WiWi Gast schrieb am 10.03.2024:
Schade finde ich es trotzdem, dass ich im Interviewprozess durch mein Abitur teilweise automatische Absagen erhalte, obwohl ich stake rhetorische Fähigkeiten besitze und durch mein Studium auch das passende Wissen u. Durchhaltevermögen für die Beratung
Nein. Hast du nicht. Das Einzige, was du bewiesen hast ist, dass du BWL gut studiert hast, das interessiert aber nur nachrangig.
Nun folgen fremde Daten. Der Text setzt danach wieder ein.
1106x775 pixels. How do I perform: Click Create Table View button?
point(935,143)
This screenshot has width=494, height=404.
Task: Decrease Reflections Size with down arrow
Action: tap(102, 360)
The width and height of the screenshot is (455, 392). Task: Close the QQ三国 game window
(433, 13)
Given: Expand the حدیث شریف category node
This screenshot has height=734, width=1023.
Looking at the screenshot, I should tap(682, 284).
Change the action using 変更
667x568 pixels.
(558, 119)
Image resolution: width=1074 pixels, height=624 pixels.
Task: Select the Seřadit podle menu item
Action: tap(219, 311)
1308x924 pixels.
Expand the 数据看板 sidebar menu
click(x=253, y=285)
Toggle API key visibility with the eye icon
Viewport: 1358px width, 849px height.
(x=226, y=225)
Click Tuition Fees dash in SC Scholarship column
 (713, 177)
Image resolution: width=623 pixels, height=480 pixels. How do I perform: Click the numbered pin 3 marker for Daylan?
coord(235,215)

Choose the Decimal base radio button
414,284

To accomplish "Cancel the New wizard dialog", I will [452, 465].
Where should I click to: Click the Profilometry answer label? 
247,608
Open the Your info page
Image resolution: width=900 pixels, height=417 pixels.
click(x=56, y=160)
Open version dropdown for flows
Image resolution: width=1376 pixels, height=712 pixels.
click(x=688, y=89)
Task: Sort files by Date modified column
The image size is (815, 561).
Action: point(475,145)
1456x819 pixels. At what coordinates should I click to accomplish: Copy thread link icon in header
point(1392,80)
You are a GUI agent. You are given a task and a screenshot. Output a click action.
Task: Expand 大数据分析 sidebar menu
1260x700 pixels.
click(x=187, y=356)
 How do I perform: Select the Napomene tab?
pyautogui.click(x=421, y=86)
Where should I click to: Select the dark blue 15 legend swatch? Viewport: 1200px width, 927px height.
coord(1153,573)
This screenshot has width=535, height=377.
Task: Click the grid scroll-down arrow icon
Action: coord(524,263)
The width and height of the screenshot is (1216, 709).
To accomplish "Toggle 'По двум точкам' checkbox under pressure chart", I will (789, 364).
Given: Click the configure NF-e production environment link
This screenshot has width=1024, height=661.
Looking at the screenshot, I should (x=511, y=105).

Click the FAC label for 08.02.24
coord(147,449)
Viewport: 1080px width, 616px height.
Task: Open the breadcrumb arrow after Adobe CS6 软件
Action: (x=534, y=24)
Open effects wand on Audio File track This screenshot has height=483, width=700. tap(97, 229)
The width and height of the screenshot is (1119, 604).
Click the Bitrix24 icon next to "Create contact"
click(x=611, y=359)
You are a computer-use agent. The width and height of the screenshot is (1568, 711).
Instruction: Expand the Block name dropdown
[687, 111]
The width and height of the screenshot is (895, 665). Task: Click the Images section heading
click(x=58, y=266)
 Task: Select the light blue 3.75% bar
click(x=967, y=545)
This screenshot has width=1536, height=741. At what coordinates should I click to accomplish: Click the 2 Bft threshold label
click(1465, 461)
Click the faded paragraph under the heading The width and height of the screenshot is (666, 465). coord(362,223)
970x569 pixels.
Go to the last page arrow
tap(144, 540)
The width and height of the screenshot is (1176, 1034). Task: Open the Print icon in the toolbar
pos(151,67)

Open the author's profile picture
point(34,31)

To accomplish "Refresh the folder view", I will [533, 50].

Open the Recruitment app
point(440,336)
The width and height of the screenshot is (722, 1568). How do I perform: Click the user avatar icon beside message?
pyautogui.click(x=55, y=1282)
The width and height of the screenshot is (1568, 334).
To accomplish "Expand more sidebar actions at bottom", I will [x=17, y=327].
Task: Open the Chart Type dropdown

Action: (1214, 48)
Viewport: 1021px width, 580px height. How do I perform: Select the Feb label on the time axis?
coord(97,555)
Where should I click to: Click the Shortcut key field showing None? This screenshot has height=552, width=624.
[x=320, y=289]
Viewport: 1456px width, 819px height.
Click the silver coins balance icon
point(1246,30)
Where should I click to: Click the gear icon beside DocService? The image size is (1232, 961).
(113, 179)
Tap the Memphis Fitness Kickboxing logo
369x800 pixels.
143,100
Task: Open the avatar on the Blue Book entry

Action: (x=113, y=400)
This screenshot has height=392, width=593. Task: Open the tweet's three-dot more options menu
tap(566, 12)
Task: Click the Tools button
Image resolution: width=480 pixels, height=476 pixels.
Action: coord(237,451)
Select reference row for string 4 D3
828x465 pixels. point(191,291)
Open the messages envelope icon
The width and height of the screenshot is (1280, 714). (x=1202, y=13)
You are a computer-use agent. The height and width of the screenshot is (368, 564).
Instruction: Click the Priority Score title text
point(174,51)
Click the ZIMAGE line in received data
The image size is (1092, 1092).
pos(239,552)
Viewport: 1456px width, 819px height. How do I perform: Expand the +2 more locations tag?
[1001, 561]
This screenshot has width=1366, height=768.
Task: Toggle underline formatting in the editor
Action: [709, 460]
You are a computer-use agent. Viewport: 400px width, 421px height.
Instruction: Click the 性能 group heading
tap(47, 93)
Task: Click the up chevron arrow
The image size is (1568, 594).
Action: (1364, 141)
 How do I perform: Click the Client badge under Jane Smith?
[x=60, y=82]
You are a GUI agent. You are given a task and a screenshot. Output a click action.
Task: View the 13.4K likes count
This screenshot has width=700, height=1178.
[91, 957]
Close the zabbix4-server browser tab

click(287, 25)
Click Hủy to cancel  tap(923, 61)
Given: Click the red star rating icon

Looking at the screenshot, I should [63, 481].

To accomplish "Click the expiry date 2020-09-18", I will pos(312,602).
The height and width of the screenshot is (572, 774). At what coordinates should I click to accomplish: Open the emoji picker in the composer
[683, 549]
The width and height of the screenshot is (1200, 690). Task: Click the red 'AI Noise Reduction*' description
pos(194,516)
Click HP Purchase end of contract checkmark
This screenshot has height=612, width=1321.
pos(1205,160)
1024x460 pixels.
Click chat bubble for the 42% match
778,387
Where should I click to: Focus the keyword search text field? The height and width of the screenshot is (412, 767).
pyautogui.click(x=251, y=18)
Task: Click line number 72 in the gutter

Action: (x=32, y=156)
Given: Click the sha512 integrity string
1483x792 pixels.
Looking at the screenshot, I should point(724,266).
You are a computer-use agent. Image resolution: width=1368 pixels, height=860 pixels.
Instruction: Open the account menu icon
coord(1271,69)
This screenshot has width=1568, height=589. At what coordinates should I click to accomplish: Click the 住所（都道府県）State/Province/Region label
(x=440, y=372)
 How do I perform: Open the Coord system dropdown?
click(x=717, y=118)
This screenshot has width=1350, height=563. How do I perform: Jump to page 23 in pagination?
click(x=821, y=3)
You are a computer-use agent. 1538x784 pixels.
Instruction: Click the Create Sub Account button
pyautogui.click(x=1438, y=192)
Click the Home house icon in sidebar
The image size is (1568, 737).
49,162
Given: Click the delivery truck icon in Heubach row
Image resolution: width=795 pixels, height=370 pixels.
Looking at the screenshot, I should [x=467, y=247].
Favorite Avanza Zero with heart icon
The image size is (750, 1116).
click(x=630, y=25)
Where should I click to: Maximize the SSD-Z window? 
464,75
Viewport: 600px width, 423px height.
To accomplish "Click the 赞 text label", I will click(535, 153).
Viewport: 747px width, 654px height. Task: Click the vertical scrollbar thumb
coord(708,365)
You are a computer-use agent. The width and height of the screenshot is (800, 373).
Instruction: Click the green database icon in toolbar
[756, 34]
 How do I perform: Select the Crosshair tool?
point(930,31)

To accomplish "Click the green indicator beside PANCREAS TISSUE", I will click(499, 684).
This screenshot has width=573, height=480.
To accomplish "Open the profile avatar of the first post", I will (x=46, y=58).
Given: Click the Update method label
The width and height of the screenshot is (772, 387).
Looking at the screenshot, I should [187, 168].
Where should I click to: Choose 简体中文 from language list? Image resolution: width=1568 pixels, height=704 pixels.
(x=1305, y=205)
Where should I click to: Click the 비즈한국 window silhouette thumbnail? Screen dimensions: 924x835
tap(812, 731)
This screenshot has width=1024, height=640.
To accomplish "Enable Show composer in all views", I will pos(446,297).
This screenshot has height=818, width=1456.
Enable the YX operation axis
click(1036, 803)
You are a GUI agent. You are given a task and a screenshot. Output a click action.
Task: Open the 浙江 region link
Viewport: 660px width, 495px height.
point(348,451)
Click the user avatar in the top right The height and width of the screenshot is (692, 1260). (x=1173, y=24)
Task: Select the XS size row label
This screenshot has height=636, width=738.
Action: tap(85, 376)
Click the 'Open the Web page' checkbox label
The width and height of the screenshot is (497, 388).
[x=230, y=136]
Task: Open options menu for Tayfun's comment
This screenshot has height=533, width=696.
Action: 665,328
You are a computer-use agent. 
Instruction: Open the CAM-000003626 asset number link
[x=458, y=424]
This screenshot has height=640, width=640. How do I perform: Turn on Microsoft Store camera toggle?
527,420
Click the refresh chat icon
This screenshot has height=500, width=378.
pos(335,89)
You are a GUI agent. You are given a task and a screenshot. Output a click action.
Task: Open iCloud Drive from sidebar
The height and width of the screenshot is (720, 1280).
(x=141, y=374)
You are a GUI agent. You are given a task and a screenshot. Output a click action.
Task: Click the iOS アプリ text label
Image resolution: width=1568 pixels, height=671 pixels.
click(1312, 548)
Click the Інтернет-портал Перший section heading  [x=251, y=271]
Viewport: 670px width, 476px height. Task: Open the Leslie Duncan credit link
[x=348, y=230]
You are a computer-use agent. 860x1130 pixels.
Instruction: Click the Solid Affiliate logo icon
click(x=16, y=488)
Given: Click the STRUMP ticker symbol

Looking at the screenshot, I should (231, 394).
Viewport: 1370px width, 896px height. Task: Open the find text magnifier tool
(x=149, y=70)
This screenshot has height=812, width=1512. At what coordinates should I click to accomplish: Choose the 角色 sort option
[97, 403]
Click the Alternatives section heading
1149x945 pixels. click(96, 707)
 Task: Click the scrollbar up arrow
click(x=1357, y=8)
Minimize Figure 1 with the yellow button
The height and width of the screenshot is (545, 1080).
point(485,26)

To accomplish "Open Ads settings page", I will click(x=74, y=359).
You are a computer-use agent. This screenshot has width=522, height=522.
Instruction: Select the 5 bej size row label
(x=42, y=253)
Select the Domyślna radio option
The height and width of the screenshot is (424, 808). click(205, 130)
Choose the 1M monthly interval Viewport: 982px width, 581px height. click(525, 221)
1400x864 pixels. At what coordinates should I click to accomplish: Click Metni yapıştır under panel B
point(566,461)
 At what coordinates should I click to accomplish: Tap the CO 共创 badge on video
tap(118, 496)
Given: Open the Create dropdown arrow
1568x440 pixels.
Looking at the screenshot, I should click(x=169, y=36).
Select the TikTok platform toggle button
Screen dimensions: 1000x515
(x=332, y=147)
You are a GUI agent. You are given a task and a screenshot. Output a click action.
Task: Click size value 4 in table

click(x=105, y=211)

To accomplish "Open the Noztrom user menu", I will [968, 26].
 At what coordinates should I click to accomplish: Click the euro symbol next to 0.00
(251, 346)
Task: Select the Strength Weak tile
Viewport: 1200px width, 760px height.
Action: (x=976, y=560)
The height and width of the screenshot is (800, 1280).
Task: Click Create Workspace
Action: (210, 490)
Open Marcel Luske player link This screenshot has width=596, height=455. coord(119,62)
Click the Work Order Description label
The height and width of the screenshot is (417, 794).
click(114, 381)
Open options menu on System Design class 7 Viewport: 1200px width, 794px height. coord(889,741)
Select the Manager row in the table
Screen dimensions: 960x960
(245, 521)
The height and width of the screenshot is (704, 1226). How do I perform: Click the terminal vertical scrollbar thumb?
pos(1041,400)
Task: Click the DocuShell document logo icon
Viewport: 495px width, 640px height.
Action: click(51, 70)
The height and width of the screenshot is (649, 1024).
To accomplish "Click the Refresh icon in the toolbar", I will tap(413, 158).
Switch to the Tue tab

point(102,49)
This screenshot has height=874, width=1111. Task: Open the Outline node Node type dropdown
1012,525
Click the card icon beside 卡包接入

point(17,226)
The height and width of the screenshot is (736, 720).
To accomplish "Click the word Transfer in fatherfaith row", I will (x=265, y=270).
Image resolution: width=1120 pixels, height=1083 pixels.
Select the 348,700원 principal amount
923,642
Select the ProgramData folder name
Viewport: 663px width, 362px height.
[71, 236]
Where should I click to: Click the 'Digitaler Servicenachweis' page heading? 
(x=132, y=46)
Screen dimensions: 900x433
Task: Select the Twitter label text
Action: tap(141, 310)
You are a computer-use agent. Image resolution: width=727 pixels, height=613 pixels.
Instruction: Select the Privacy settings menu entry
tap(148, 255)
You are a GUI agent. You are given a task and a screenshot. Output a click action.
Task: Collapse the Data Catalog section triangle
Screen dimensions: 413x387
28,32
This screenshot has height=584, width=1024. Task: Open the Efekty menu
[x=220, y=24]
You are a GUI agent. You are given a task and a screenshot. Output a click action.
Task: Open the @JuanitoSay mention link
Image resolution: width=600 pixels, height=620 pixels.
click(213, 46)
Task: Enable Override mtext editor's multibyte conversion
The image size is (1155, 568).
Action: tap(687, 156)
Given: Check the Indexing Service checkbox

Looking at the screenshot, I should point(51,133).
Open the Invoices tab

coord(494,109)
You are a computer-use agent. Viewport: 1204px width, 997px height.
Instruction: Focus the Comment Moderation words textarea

Ich wiederhole mich zwar hier ab und zu im Forum, weil immer wieder Leute daherkommen, die meinen "das Abitur ist doch 20 Jahre her, warum sollte sich jemand dafür interessieren", aber ich wiederhole es einfach auch nochmal:
Das Abitur in der Top-Beratung ist deshalb wichtig, weil ein 1,x Abitur genau eine Sache aussagt: Du hast kein Problem in (relativ) kurzer Zeit verschiedenste Sachverhalte (Mathe, Chemie, Physik, Geschichte, Sprachen, whatever) zu verstehen, aufzusaugen und anzuwenden. Nicht mehr und nicht weniger. Und genau das wird in der Top-Beratung gefordert, speziell in den ersten Jahren bist du kein Spezialist (z.B. für Banken, Versicherungen, Industrie) sondern hast alle möglichen Projekten (heute Maschinenbau, morgen Chemie). Du kannst diese Unternehmen nur richtig beraten, wenn du in der Lage bist, schnell das jeweilige Geschäftsmodell, das Produkt, ect. zu verstehen, egal ob es jetzt "deine Stärke" ist oder nicht. Einfaches Beispiel aus der chemischen Industrie: Es soll ein neuer Klebstoff im Automotive-Sektor eingeführt werden und im besten Fall kannst du dich mit den Entwicklern kurz über den Klebstoff unterhalten (chemische Formel, Aufbau, Einsatz, ect).
Ja, das Ganze ist stark idealisiert und trifft in der Realität nicht immer (oft) zu, ist aber ist der Kerngedanke, warum auf das Abitur so viel Wert gelegt wird. Beratung ist mehr als irgendwelche Standortanalysen oder Cost Cutting.
Durch meine Prüfungen bin ich mit jeweils 1 Tag Zusammenfassungen studieren gekommen und es hat für ein 2,9er Abi (in Süddeutschland) gereicht. Mathe war da natürlich immer ein Genickbruch, aber durch Glück und Schweiß bin ich auch dort mit einem Tag lernen knapp durchgekommen.
Und genau das bestätigt, warum auf ein Einser-Abitur so viel Wert gelegt wird. Ich hab eine 1,6 im Abitur gehabt (BaWü) und hab original ab Donnerstag quasi nur gesoffen, Freitag einen Kater in der Schule gehabt und am Wochenende noch Gastro-Jobs gearbeitet, weshalb ich mich effektiv bis Dienstag überhaupt ausnüchtern musste. Ich habe bis zwei Wochen (!) vor dem Abitur noch nicht einmal gewusst, was die Themen sind und trotzdem 12-Punkte im Mathe-Abi gehabt.
Aus Sicht der Beratung ist es jetzt nämlich so:
- Abi 1,x viel Lernzeit --> Ok, halbwegs intelligent und fleißig (bester Fall)
- Abi 1,x wenig Lernzeit --> Okay, nicht fleißig, aber zumindest Intelligent
- Abi 2,x viel Lernzeit --> zwar fleißig, aber leider nur "normal" intelligent
- Abi 2, x wenig Lernzeit --> nicht fleißig, dazu nur normal intelligent
und ganz ehrlich, 2,9 ist quasi eine 3,0 also --> weder intelligent noch fleißig
Das mag jetzt im Studium anders aussehen, aber genau das ist das Problem: Die 1,x in BWL ist quasi kein Indiz auf Intelligenz, sondern auf Fleiß, weil das meistens ohnehin alles nur Auswendiglernerei, Repetition und ggfs. jedes Semester quasi das Gleiche ist, nur anders verpackt. Abgesehen davon hat man in den meisten Fällen fast 5 Monate (!) Vorlaufzeit bevor es überhaupt auf die Prüfungen zugeht. Intelligenz kann man hier überhaupt nicht feststellen, sondern eben nur Fleiß.
PS: Hoffe der Post geht durch, bitte ggfs. anpassen. Ich möchte weder jemanden beleidigen noch sonst etwas, sondern den Leuten aufzeigen, welche "Gedankenprozesse" sich in einem Top-Beratungsunternehmen im HR abspielen.